What you will do:
Report every line from the material that contains the word "size".

Exercise input:
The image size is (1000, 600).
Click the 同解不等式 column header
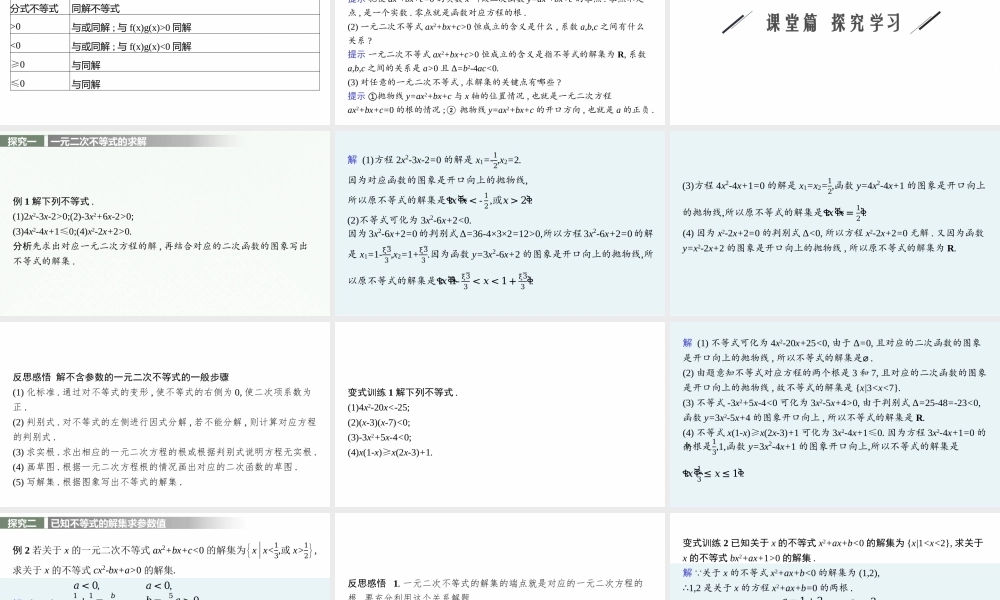[x=94, y=6]
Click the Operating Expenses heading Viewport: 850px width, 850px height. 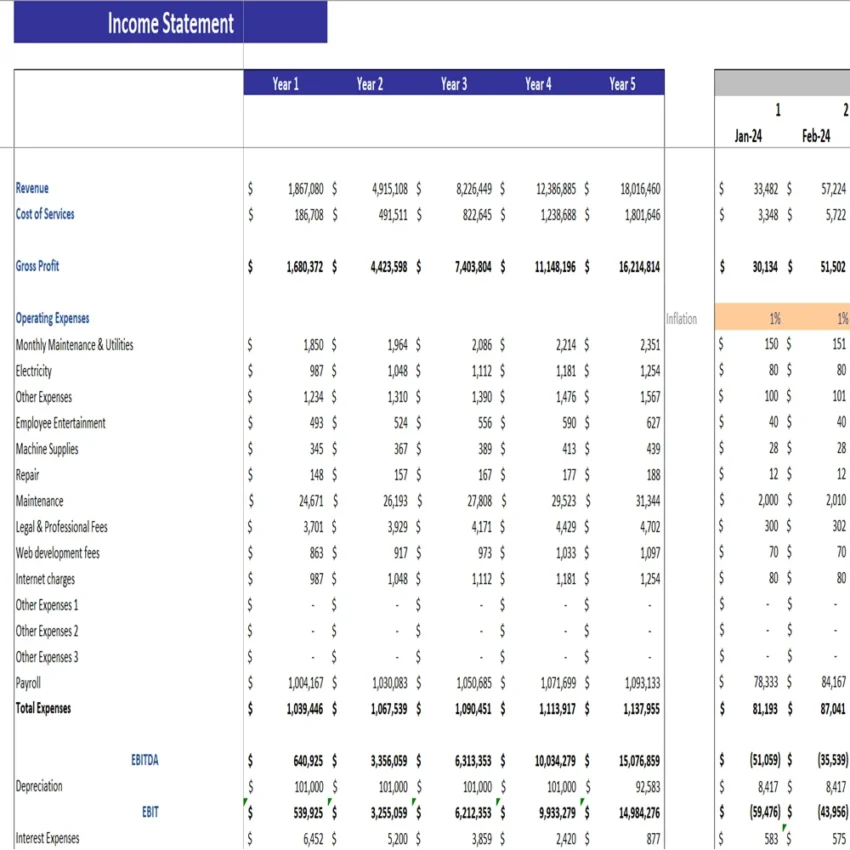[x=51, y=318]
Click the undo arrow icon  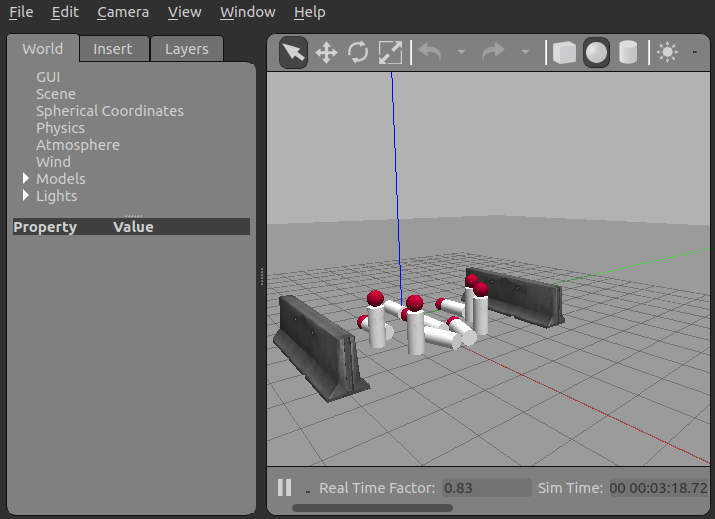point(430,52)
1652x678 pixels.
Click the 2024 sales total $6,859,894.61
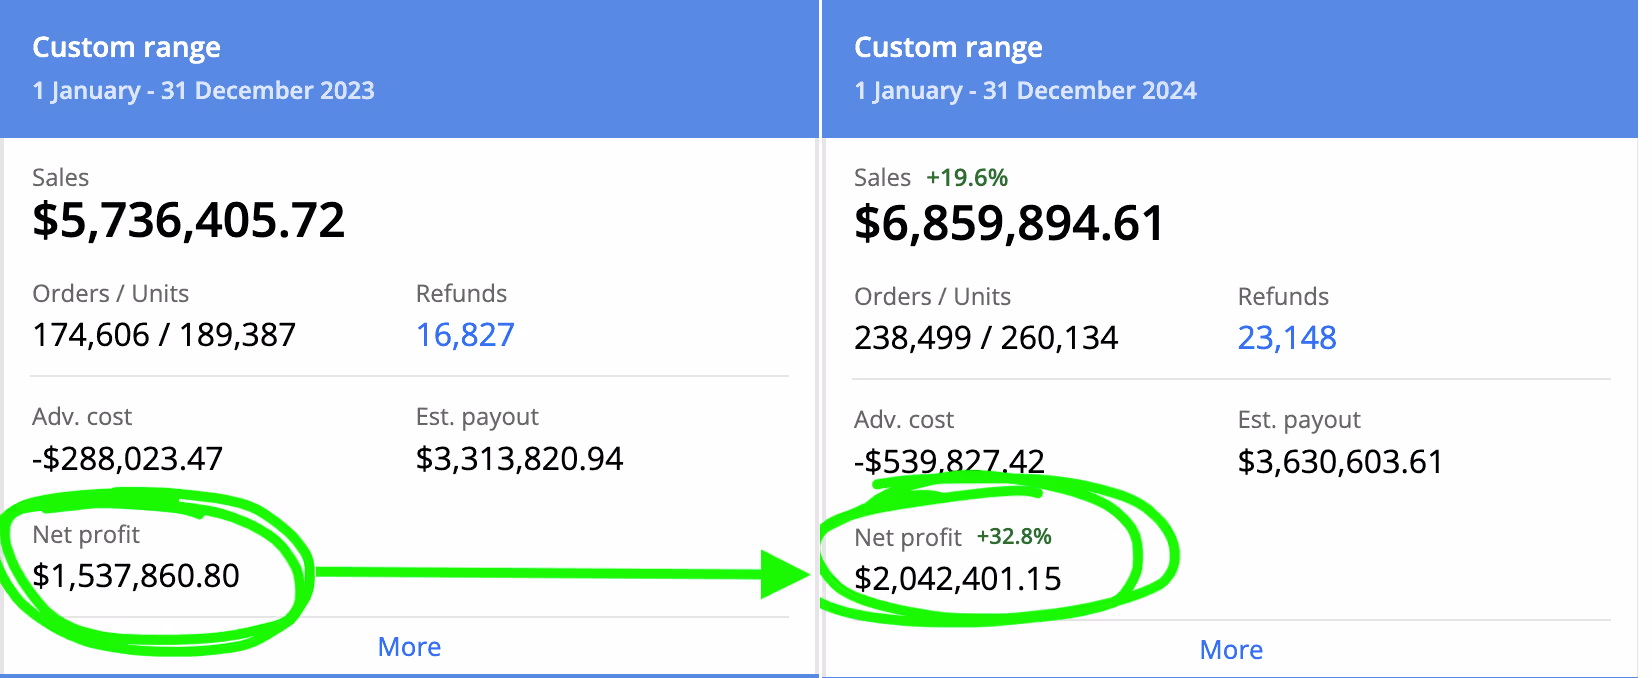[x=1009, y=223]
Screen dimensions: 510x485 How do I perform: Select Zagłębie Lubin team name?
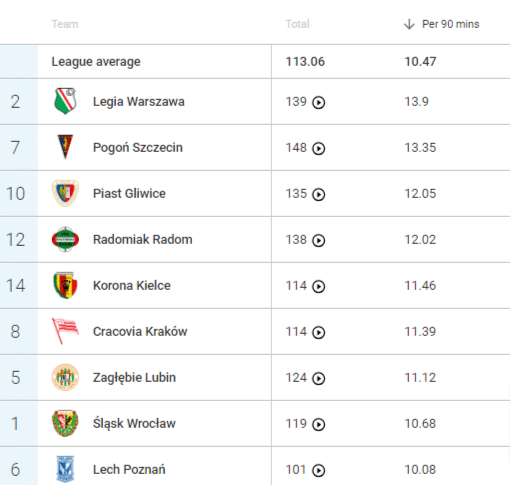tap(134, 378)
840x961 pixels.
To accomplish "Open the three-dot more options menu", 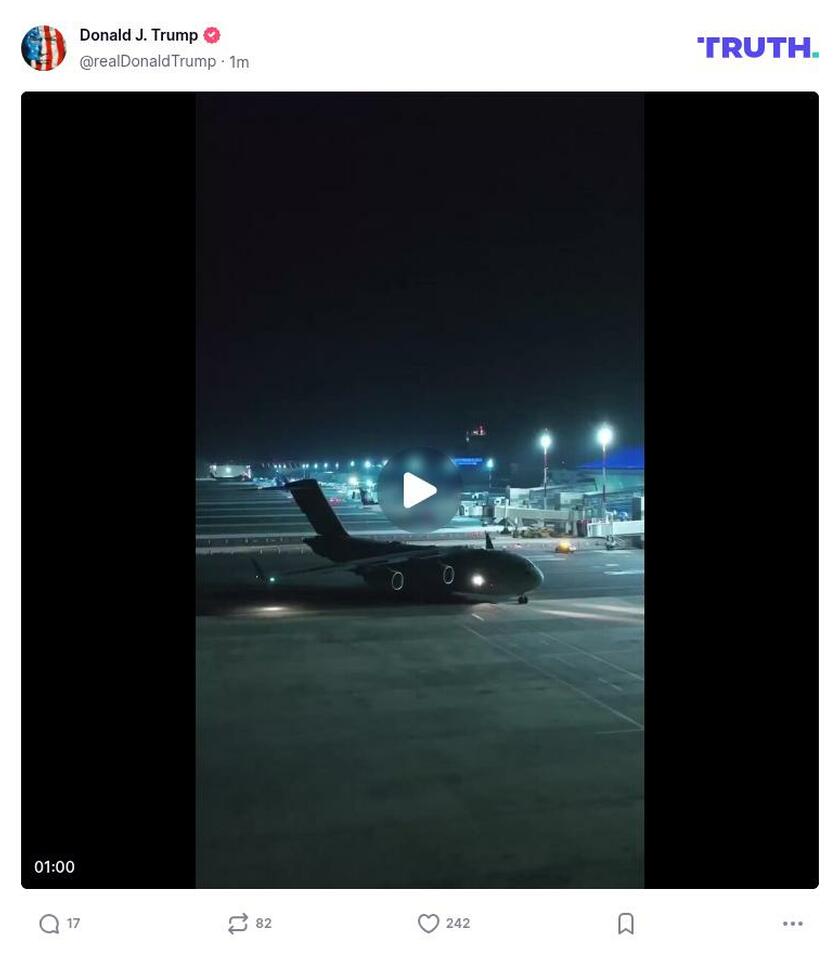I will (x=792, y=924).
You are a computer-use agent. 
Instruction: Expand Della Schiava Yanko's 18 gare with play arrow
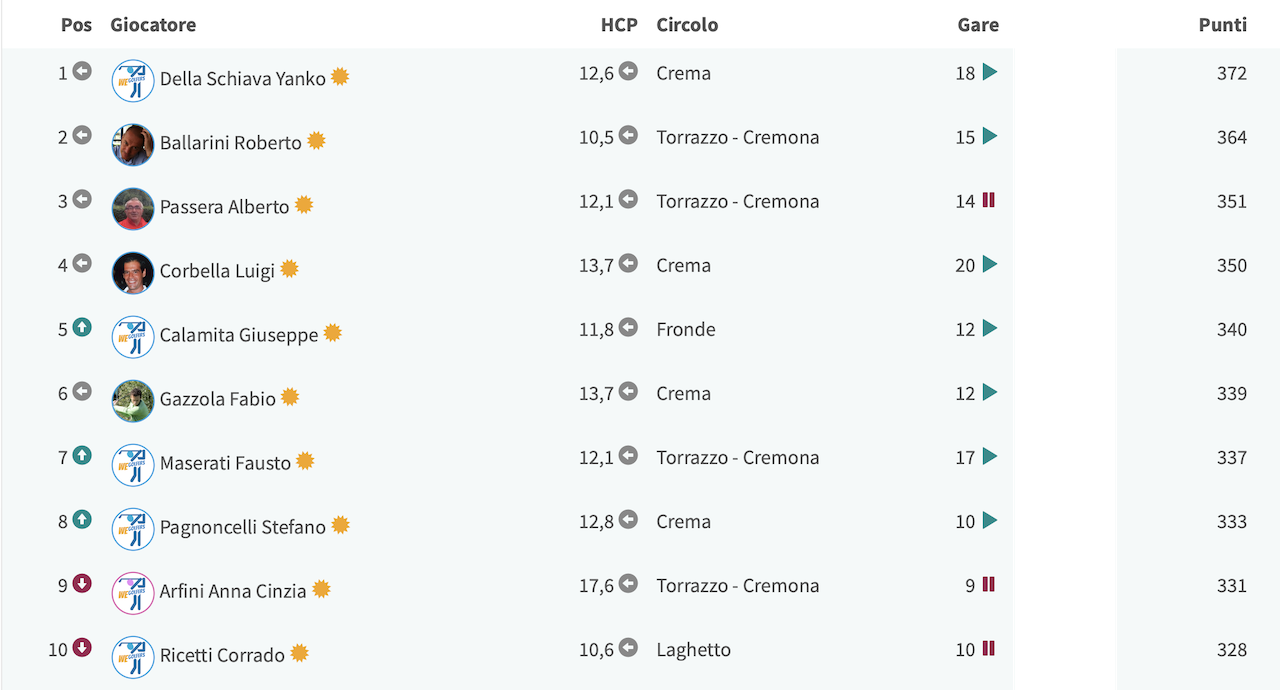click(x=990, y=72)
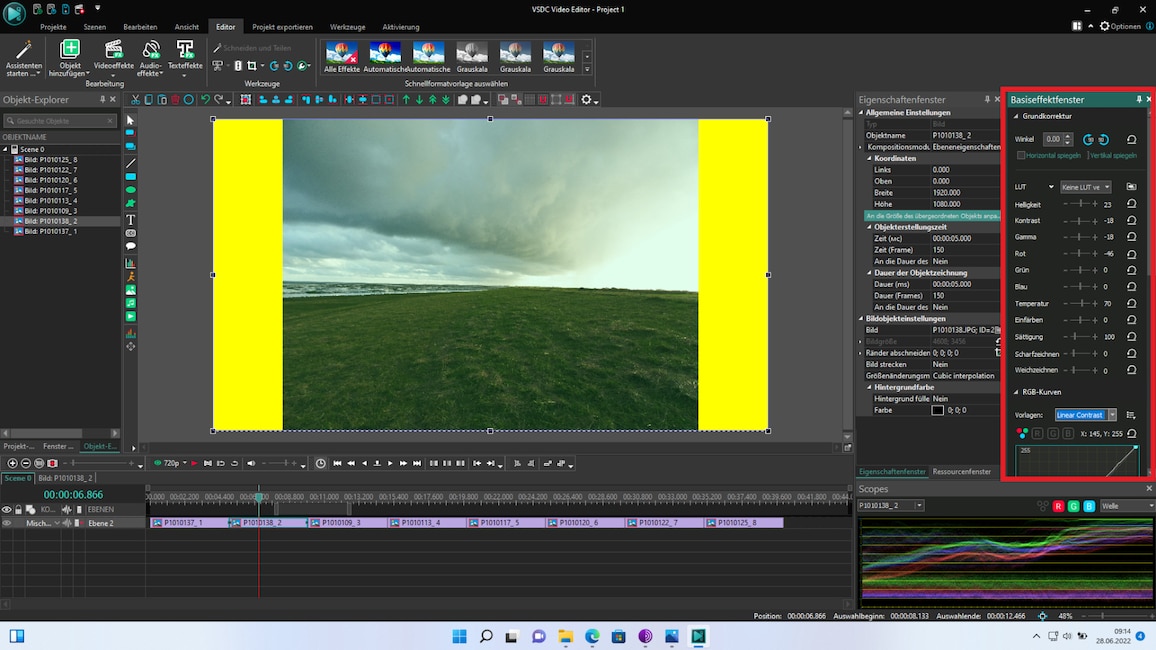Open the Bearbeiten menu
The width and height of the screenshot is (1156, 650).
coord(140,27)
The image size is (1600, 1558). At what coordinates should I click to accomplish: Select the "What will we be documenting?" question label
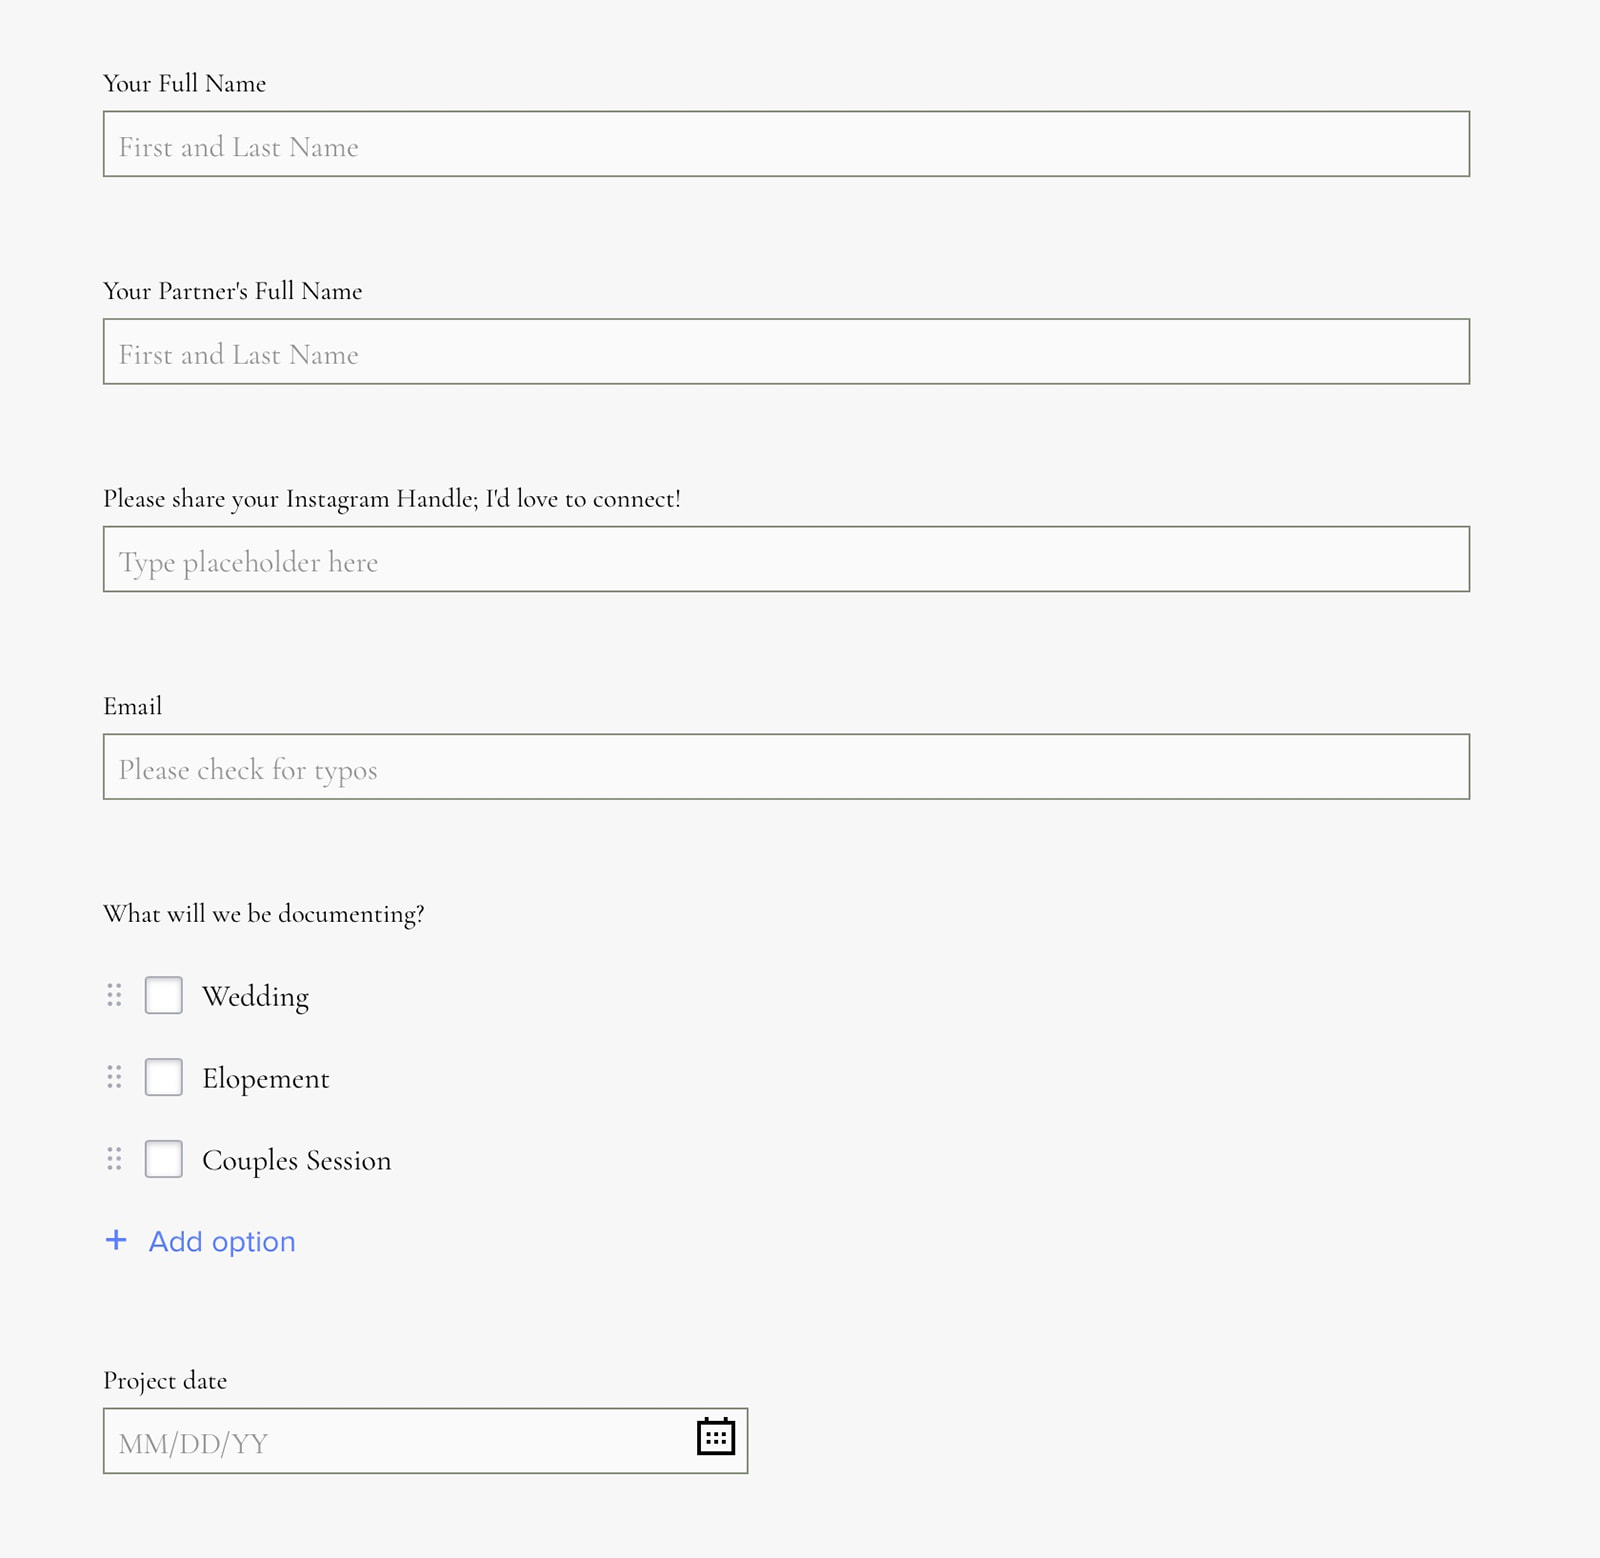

Task output:
The image size is (1000, 600).
The image size is (1600, 1558). At what coordinates should I click to accomplish: Select the "What will we be documenting?" question label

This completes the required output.